We also investigated the presence of 11 comorbidities other than liver cirrhosis according to ICD-10 codes: 1) hypertension (I10, I101, I109), 2) diabetes (E10-E14), 3) any type of malignancy (all type of C code), 4) end-stage renal disease (N185-N186), 5) heart failure (I50), 6) chronic obstructive pulmonary disease (COPD) (J43-J44), 7) hyperlipidemia (E78), 8) mental disorder (F00-F99), 9) ischemic heart disease (I20-I25), 10) Parkinson’s disease (G20), and 11) Systemic Lupus Erythematosus (M32). Also, the Charlson comorbidity index was calculated [11].
Study outcome
In the case of NIRA-NIS, it is possible to know whether the patient died during hospitalization, but the data does not provide information on whether death occurred during a follow-up period. Therefore, the primary endpoint of this study was in-hospital mortality at the time of hospitalization due to surgery. Secondary outcomes were postoperative complications. The types of complications were classified as follows; respiratory, cardiac, infections, surgical wound rupture, nervous system, bleeding or embolism [12]. The definition of postoperative complication is described in S1 Table [12].
Statistical analysis
Frequencies and percentages are used for the descriptive statistics. Significant differences between the groups were investigated using the χ2 test for categorical variables and Student’s t-test for continuous variables. Logistic regression analysis was used to evaluate the relationships between in-hospital mortality or complications and other factors. Regression analysis was used to evaluate the relationship of medical cost and other factors. Propensity score matching (PSM) analysis was performed to minimize the probability of selection bias by pairing the liver cirrhosis (+) group and the liver cirrhosis (-) group based on propensity scores. The PSM model included clinical variables with relevance to in-hospital mortality (age, sex, medical insurance state, variable comorbidities, level of hospital, types of anesthesia, and department of surgery). We used the nearest available matching (1: 1) method for the estimated PSM. All statistical analyses were performed using R version 4.3.1 (The R Foundation for Statistical Computing, Vienna, Austria). Statistical significance was set at P < 0.05.
Results
Baseline characteristics
The characteristics of the participants classified by the presence of liver cirrhosis are described in Table 1. The flow chart of the patients analyzed in the study is presented in Fig 1. During this period, a total of 1,662,887 patients underwent surgery, of which 16,174 (0.97%) were patients with liver cirrhosis. In the group with liver cirrhosis, the average age of the patients was about 10 years older than the patients in the group without liver cirrhosis (P<0.001), and the proportion of men was 71%, which was higher than in the group without liver cirrhosis (P<0.001). In addition, the proportion of veterans or those with medical assistance, whose economic level was not high, was 12.32%, which was significantly higher than that of the group without liver cirrhosis at 4% (P<0.001). There was no difference in the proportion of comorbidities between the groups with and without cirrhosis. The Charlson comorbidity index also showed no difference between the two groups (0.91 vs 0.93, P = 0.238). As a comorbid disease, hypertension was the highest (about 17% in both groups), followed by diabetes (10.4%).

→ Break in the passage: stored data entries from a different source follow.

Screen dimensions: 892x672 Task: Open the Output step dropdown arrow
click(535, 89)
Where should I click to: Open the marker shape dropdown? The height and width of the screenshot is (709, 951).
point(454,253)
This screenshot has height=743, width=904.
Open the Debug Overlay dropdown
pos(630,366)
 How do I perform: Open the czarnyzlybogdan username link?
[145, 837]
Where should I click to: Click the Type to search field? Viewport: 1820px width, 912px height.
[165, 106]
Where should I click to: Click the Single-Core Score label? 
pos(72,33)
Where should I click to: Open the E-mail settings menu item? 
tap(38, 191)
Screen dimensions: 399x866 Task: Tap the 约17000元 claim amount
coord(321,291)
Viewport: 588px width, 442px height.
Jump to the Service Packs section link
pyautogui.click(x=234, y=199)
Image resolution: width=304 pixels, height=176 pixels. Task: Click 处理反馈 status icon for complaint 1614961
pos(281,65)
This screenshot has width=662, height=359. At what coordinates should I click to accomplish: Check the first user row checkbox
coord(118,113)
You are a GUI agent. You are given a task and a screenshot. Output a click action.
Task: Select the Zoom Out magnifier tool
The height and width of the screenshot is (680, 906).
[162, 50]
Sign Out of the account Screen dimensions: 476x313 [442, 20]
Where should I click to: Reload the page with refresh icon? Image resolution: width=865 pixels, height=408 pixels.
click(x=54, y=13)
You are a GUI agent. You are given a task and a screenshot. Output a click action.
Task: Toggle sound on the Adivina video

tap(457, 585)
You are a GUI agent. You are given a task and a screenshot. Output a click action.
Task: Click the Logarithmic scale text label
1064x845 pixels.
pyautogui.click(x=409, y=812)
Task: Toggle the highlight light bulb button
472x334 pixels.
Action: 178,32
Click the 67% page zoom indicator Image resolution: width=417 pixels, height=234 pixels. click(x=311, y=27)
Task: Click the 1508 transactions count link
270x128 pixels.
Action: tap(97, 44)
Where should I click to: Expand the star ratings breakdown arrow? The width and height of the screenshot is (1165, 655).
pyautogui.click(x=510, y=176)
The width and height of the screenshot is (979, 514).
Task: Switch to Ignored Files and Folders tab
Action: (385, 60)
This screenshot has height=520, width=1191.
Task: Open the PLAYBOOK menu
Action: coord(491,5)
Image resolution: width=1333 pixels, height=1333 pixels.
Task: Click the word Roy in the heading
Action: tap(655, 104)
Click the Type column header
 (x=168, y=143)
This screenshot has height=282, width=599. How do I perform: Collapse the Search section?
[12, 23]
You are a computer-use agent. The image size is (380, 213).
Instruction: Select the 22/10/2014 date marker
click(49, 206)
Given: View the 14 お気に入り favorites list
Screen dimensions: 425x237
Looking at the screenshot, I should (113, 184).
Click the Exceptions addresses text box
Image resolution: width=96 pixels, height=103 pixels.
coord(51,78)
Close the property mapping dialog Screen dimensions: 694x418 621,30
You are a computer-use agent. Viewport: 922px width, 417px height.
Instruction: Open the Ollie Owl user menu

[Figure omitted. See PDF.]
Table 1. Baseline characteristics of the patients.
https://doi.org/10.1371/journal.pone.0253165.t001
When classified at the hospital level, patients with cirrhosis had a higher rate of undergoing surgery in secondary or tertiary hospitals compared to the control group (8.66% vs. 6.68%, P < 0.001). In addition, liver cirrhosis patients had a significantly higher rate of general anesthesia than the control group (44.9% vs. 32.0%, P < 0.001).
There were differences in the type of surgery between the group with cirrhosis and the group without cirrhosis. In the group without cirrhosis, orthopedic surgery was the highest, followed by general surgery. In the group with cirrhosis of the liver, general surgery was the highest, followed by plastic surgery. Among the types of general surgery, cholecystectomy was common, and during plastic surgery, debridement and escharectomy due to pressure ulcers were common. The names of the top three surgeries by year, liver cirrhosis status, and surgical procedures are described in the supplementary material (S2 Table).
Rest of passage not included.